I read, with great interest, an article in the August 3 edition of Brandweek in which David Kenny, managing partner of Publicis Groupe’s VivaKi, stated:

“People are going to emerge from the current recession forever changed. The global recession has changed them. Environmental realities have changed them. New global leadership has changed them.”

In the next paragraph, Google CEO Eric Schmidt says just the opposite, arguing that those who think consumer frugality is here to stay “don’t understand the American psyche.” Quoted from an interview at the Cannes Lions Advertising Festival this summer, Dr. Schmidt went on to say “the moment people feel more comfortable, they’ll go back to spending large amounts of money—which is the  American pastime.”

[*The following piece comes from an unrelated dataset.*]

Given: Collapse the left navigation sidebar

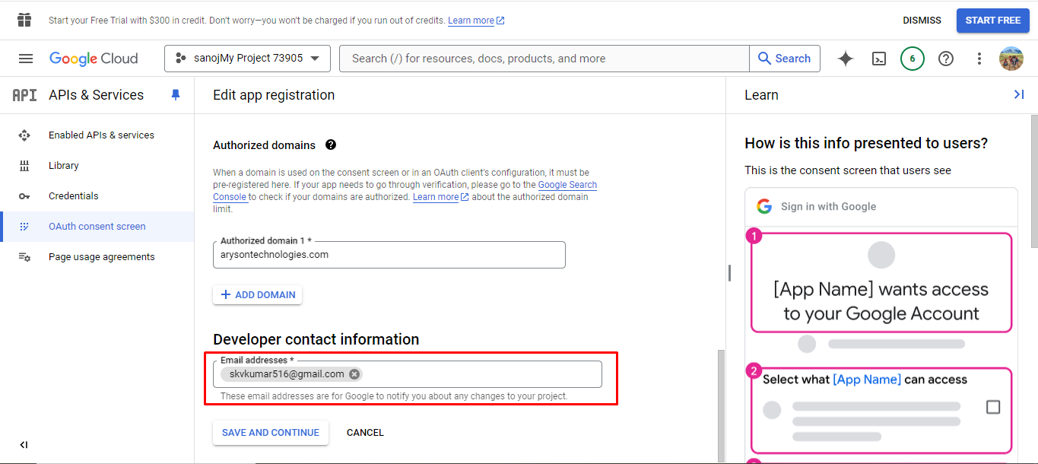Looking at the screenshot, I should [x=24, y=445].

When Schmidt speaks, you gotta listen. (He does have a vested interest in consumer credit card debt, it must be noted.) And yet I believe we are changed. The most recent data available from the Bureau of Economic Analysis shows that the U.S. personal saving rate has climbed by 3.7 percentage points since the recession began, from 1.5 percent in fourth quarter of 2007 to 5.2 percent in the second quarter of 2009, a relative increase of almost 350 percent.

Perhaps the change will come simply because credit has become so expensive, and cash is in short supply. But as difficult as this recession has been, it does feel as if a bit of the Jones-chasing has lessened. Like many Americans, I am spending more time at home, more time with my family, and I am more focused on enjoying the experience, rather than rushing off for the next acquisition.

And that is a change for the better.

This entry was written by Cathy Monetti, posted on September 3, 2009 at 3:46 pm, filed under Consumer Behavior, Social Consciousness. Bookmark the permalink. Follow any comments here with the RSS feed for this post. Both comments and trackbacks are currently closed.

Comments are closed.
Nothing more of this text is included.